水族館で見つけたストラップは、キャメルの革のストラップに素材がシルバーのイルカのしっぽのチャームがぶら下がっているとてもシンプルなデザイン。


高価な物でもないし、キラキラしたビーズとかが付いているわけでもない。


けど、昔テレビか何かでイルカは<幸運を運ぶ>動物という事を言っていたので、パッケージに書かれた<幸運が訪れますように>、その言葉を見た時、販促用の煽り文句のような単純な言葉だけど、どうしても蓮見さんにあげたくなったんだ。


「あれからずっと付けてくれてたんですか?」


少しウキウキして聞けば、


「いいえ。違うわ。・・・この間・・・家でラーメンを食べた後。」


「・・・らーめん・・・・・・で、どうしてそれを・・・」


「・・・・・・なんか・・・いいな、と思ったのよ・・・わからないけど・・・」



それは先日、仕事をしながら俺がふと呟いた「なんか、ラーメン食いたいですね」という一言に、珍しく同意してくれた蓮見さんが、友人の北海道土産でもらったラーメンの詰め合わせがあるから食べに来る?と誘ってくれた日のことだ。



アパートを解約した俺は社員寮に入寮した。


階違いの男子寮と女子寮なので、俺は自分の部屋に荷物を置いて着替え、蓮見さんの家にお邪魔する。

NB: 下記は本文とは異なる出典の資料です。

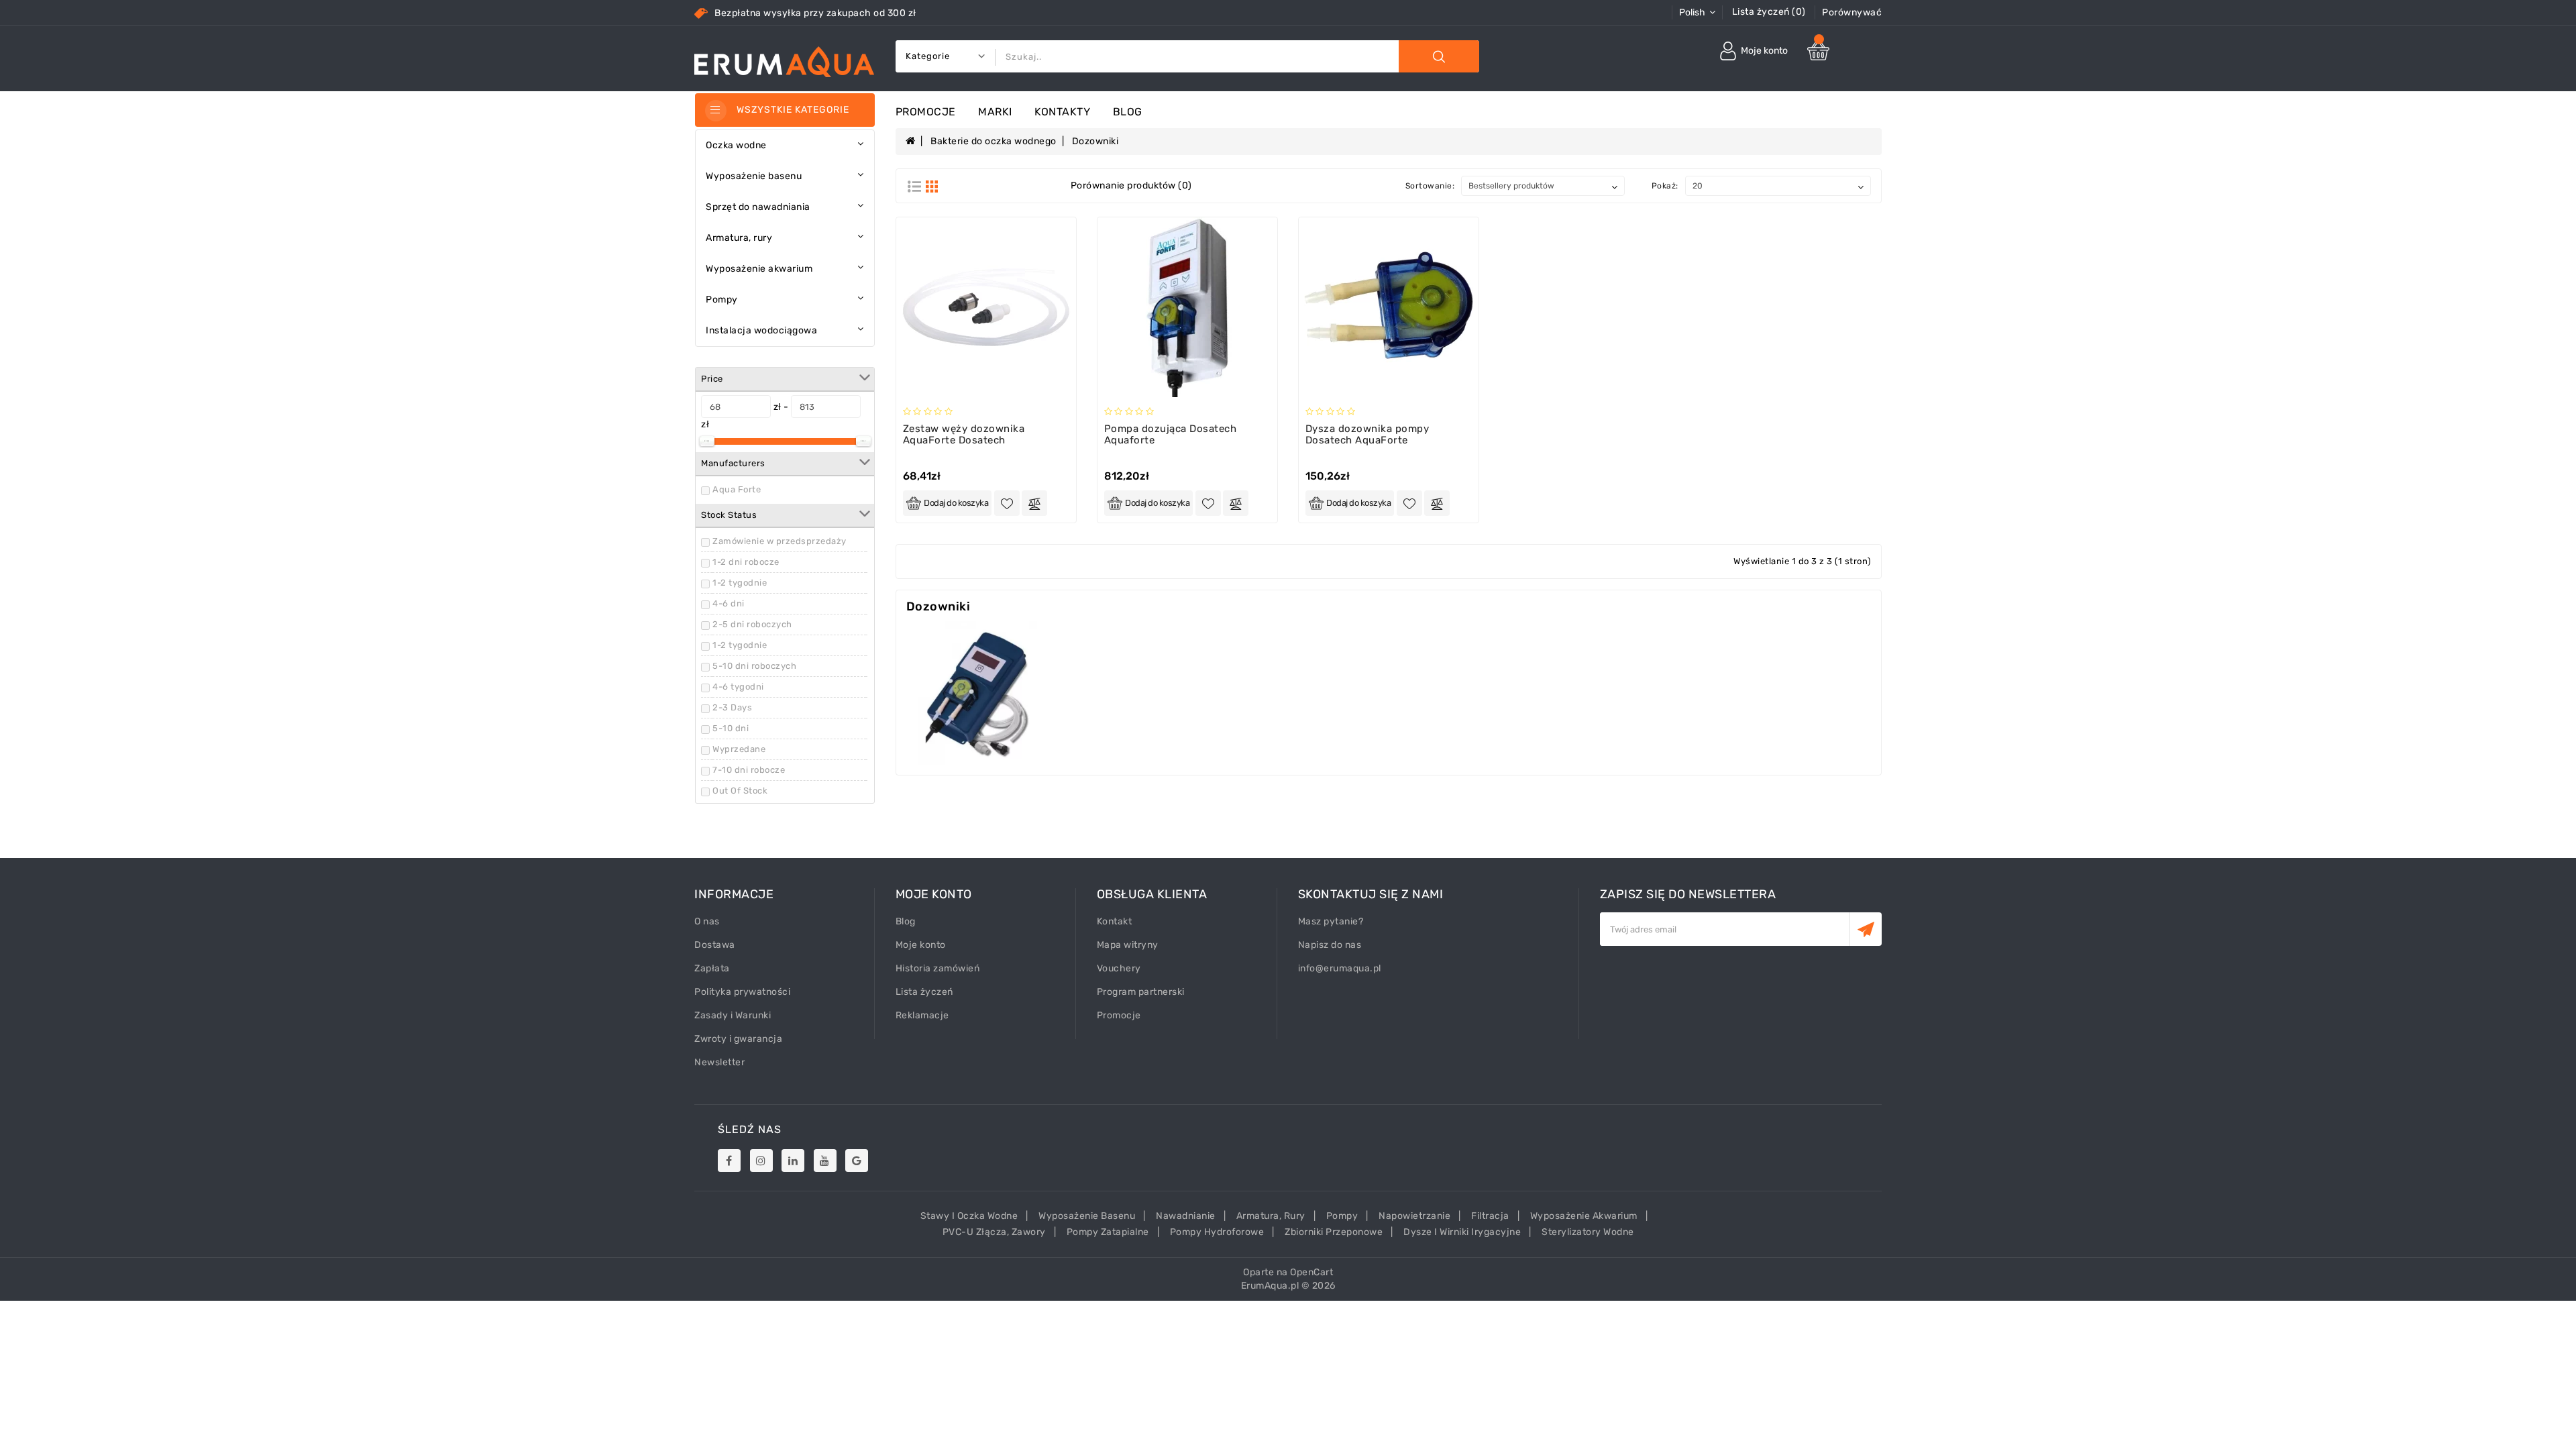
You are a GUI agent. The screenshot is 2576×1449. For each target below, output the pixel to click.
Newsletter (719, 1062)
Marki (995, 111)
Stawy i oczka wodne (969, 1216)
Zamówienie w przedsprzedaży (779, 541)
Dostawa (714, 945)
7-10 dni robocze (748, 770)
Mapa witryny (1128, 945)
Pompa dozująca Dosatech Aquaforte (1170, 434)
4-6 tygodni (738, 687)
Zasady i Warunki (732, 1015)
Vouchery (1119, 968)
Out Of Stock (739, 791)
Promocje (926, 111)
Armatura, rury (1270, 1216)
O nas (707, 921)
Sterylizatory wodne (1588, 1232)
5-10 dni (730, 728)
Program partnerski (1141, 992)
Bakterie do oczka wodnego (993, 141)
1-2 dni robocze (746, 562)
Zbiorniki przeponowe (1334, 1232)
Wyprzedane (738, 749)
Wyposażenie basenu (1086, 1216)
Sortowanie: (1430, 186)
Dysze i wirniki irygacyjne (1462, 1232)
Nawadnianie (1186, 1216)
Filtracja (1490, 1216)
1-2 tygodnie (739, 583)
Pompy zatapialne (1108, 1232)
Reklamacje (922, 1015)
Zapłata (712, 968)
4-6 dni (728, 603)
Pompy (1342, 1216)
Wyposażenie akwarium (1584, 1216)
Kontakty (1062, 111)
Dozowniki (1095, 141)
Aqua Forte (736, 489)
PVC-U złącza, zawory (994, 1232)
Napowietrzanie (1414, 1216)
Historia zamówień (938, 968)
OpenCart (1311, 1272)
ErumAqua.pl (1270, 1285)
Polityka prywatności (742, 992)
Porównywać (1852, 12)
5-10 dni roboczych (754, 666)
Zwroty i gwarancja (738, 1038)
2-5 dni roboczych (752, 624)
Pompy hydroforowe (1217, 1232)
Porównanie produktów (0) (1131, 185)
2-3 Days (732, 707)
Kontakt (1114, 921)
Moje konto (921, 945)
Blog (1127, 111)
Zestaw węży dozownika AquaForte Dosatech (964, 434)
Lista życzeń (924, 992)
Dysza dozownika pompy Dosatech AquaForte (1367, 434)
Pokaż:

勿論条約に則って蓮見さんを不快にさせない距離を保つのは絶対。


ちなみに、<条件④部屋にいるのなら、洗濯物はそれぞれが自分のを自分で洗うこと>というのは、居候のカタチではなくなったので無効化されている。


「わぁ、いっぱいありますね。蓮見さんこんなに食べられるんですか?」


箱を開けると詰め合わせ10種。


聴いた事くらいある有名店や、知らないけれど美味しそうなラーメンたちが10種類も入っている。


「食べられないからあなたを呼んだのよ。」


「なるほどね。」


「蓮見さんは何にします?」


「豚骨。」


「え、北海道なのに??」


「何か文句あるの?」


「いえ、無いです。俺は味噌にしよ~っと。」


余計な事は言うまい。


そう決めた俺は、蓮見さんと一緒に台所で材料を切ったり、卵を煮卵から作ったり、ニヤけてしまうが、仲良しカップル、新婚さんのような時間を過ごしたのだった。オワリ。




「・・・私がこう・・でも、あなたはそう・・なんだと受け入れてくれてる。キラキラジャラジャラした女の子が好きそうな物じゃなくて、邪魔にならなそうなイルカモチーフのストラップだった・・・。それが、ただ、純粋に自分を思ってくれてるみたいに感じた。一緒にラーメンを作って、美味しいとか微妙とか、卵煮過ぎたね、とか言いながらただラーメンを食べる、それが、・・・・・・楽しかったのよ・・・・・・ふ・・・また泣くの・・・??」



「だ、・・・え・・・・・・俺・・・・・・蓮見さんが好きです・・・・・・」




人を好きすぎて泣いてしまう。



蓮見さんの事が好きすぎて、涙が出てしまう。



あの時、俺にはいつも通りに見えていた蓮見さんが「楽しい」と思ってくれていた事が、苦しくて大好きで、蓮見さんの前で2回目の号泣をするくらい俺は嬉しかったんだ。